Broad City is one of the funniest shows on television. Uncomfortable and smart, the show dares to talk about race, sex, and gender.
On its surface, Broad City is yet another story about twentysomething girls living in New York City, trying to figure out who they are. That theme has been all over TV — and especially cable — these last few years. But beneath that, this is a show about being a messy person, growing up, and learning how to function in society. The second season premieres tonight on Comedy Central, and you can dive in, even if you haven't seen season one.
I sat down with Abbi Jacobson and Ilana Glazer, the creators, writers, and stars of Broad City, in October to talk about how they created their characters and how women are portrayed on television. This interview has been lightly edited for length and clarity.
Kelsey McKinney: The fictional Abbi and Ilana feel like real people, unlike a lot of women on TV. They have flaws and are unmotivated. What was the process of creating these characters?
Abbi Jacobson: My gut instinct is to say that I wish there were a logic behind the construction of the characters. But really, we based them on us, and they're extensions of us, so it always starts there. And then... do that percentage thing. [motions at Glazer]
Ilana Glazer: I just wanna say, we construct our female characters the same as our male characters, and men are minimized in their representation in media as well. Minimized. They look like assholes, and they look like dummies on a lot of media.

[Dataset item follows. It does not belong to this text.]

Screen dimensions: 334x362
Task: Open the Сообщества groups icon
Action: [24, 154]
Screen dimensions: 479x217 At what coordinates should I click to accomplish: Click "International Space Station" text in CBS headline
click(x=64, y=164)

And the other thing is that we consider these characters a scary 15 percent of ourselves that we blow up to the full 100 percent.

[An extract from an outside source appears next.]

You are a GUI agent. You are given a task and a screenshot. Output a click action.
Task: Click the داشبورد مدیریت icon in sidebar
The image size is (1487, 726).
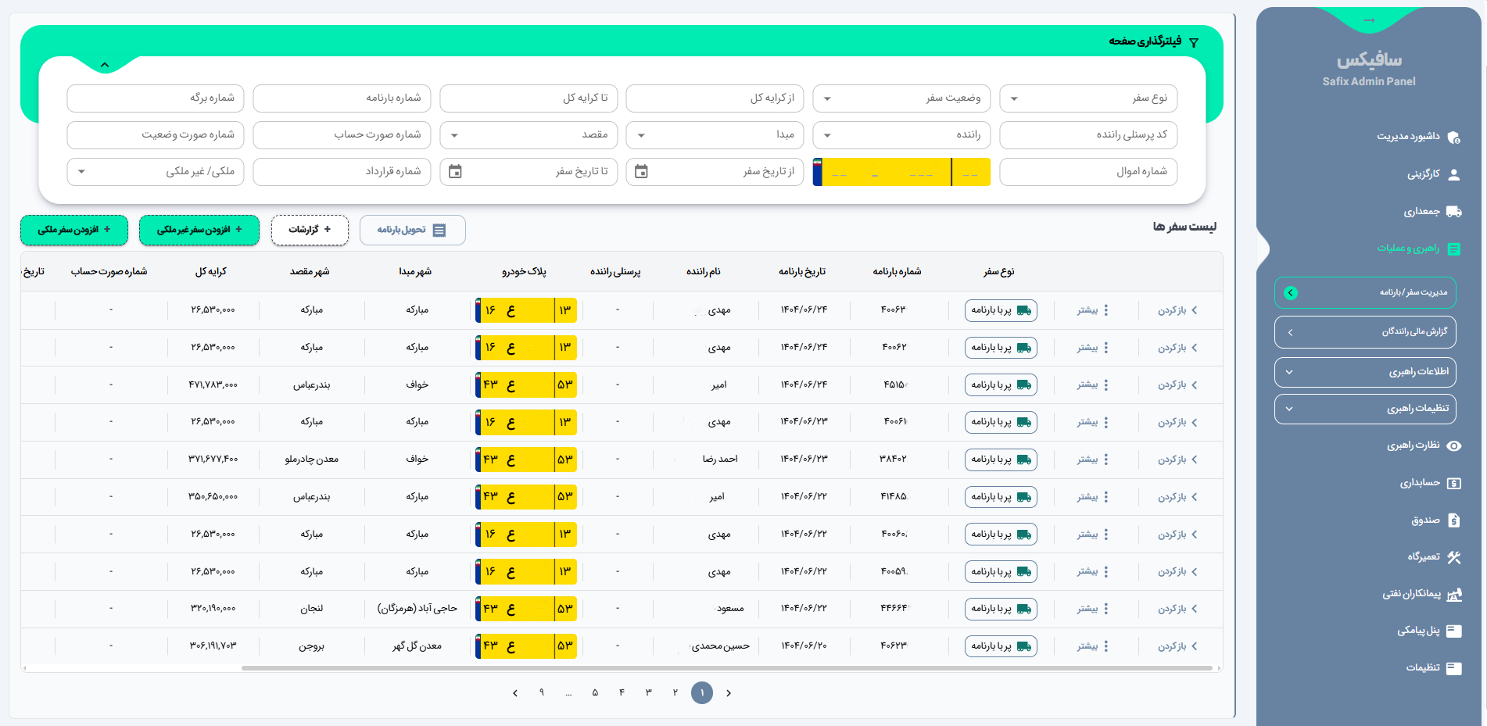click(x=1453, y=138)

AJ: So it's mostly the 15 percent of ourselves that are the most different.
IG: Because you know, we have to have a lot of overlap to be able to work together. I feel like when we first met, we were drawn to each other, because we had similar values. This is somewhat of a marriage, so it was really about connecting, whereas what made us laugh about ourselves were the moments in which were just, like [raises hands at Abbi], "agree to disagree." We have differences that we're not going to solve, and we don't want to sand each other's edges. We like each other's edges.
I think it's about pluralism and duality. Like yes they have motivation, but also, for example, Abbi in [the episode] "Working Girls" will skip work to get a package. But then on the phone with her mom coming home, she wants to be a good girl to her mom, you know?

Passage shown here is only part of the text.